We see them as professors, department chairs, directors and media experts, but for the talented employees of Weber State University, it doesn’t end there. Outside the classroom, they are artists, athletes, musicians, woodworkers and more. Here’s a look into the little-known pastimes of nine WSU faculty and staff.

Jaime Winston and Amy Hendricks MARKETING & COMMUNICATIONS

PHOTOS BY D’Arcy Benincosa | VIDEOGRAPHY BY Matt Gerrish BS’10, MPC ’15, Amy Hajdas and D’Arcy Benincosa

The Rescuer

John has volunteered for Weber County Search and Rescue for 26 years and still recalls the emotion of his first rescue.

Terrified as night fell, a young boy who disappeared from home into Taylor Canyon hid in a small cave.

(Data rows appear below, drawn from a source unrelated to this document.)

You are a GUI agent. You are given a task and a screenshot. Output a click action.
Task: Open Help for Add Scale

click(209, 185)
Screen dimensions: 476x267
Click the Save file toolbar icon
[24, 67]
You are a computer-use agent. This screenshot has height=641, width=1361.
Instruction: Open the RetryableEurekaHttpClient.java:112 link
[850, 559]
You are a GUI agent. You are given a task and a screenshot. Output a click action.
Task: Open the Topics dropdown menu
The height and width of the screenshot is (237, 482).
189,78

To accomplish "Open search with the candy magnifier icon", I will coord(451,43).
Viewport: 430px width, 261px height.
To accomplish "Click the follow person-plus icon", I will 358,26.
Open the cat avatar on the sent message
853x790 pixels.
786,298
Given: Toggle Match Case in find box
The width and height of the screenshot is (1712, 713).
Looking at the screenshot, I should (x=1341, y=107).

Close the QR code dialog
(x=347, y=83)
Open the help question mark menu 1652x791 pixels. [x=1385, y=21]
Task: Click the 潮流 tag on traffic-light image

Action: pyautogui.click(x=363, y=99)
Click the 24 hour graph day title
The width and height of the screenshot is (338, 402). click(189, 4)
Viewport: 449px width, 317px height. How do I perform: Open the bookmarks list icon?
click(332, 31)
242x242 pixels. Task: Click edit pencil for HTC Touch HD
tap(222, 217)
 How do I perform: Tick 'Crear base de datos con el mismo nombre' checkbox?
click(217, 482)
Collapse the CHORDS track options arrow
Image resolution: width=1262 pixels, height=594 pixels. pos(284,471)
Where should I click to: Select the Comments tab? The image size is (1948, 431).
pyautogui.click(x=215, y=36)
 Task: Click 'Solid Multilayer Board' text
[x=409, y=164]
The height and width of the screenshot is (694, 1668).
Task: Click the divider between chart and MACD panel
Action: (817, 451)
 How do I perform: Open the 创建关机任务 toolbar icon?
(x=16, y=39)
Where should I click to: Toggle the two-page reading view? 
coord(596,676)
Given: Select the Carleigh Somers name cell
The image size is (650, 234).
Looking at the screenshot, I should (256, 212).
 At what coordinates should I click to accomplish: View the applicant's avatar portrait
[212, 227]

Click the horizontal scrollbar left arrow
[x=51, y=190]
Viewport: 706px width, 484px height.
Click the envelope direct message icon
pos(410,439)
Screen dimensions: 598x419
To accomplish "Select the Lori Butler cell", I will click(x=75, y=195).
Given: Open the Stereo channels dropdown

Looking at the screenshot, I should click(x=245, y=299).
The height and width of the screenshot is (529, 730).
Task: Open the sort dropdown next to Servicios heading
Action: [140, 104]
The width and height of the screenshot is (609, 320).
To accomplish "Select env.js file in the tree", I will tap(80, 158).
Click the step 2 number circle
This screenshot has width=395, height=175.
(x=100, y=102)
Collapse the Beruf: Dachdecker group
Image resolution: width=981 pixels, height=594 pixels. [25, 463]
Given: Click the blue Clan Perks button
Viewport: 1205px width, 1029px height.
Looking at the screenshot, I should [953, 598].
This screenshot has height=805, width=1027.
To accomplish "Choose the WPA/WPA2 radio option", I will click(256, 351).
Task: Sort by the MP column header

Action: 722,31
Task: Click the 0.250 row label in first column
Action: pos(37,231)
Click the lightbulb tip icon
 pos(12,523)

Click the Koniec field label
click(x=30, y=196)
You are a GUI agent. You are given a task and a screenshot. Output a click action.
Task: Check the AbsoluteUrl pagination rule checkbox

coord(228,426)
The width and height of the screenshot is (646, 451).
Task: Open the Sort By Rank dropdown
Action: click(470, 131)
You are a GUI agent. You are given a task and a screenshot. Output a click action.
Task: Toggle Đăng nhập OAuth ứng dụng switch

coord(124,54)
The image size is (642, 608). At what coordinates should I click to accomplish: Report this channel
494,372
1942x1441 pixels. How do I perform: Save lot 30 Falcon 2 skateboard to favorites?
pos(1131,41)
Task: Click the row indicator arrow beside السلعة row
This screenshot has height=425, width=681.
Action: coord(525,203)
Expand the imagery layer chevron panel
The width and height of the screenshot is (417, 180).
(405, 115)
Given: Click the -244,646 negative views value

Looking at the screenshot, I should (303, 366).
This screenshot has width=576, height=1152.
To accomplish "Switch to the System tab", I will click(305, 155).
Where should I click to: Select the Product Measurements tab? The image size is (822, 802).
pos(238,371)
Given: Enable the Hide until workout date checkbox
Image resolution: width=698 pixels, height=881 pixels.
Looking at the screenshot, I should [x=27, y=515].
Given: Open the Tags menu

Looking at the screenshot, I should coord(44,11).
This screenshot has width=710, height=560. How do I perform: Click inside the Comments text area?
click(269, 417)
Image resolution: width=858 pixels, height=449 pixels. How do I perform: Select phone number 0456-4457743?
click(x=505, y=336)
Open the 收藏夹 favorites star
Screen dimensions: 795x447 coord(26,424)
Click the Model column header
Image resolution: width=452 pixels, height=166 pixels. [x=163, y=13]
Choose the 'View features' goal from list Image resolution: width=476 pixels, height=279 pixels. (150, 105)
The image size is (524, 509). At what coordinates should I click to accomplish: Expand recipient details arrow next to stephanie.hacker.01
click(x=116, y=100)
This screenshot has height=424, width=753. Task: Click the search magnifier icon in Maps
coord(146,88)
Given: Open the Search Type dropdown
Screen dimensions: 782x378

Luckily, John heard him crying. Shortly after, the boy was safe in his mother’s arms. “That hooked me,” John says.

Today, John is on call 24/7, leading teams to rescue or retrieve those who are lost or trapped in Weber County’s wilderness areas. He participates in 10 to 15 rescues per year and is occasionally called in to help in neighboring counties.

John says volunteers are always needed but have to be highly skilled in outdoor activities. “You’re going to push your capabilities to the limits.”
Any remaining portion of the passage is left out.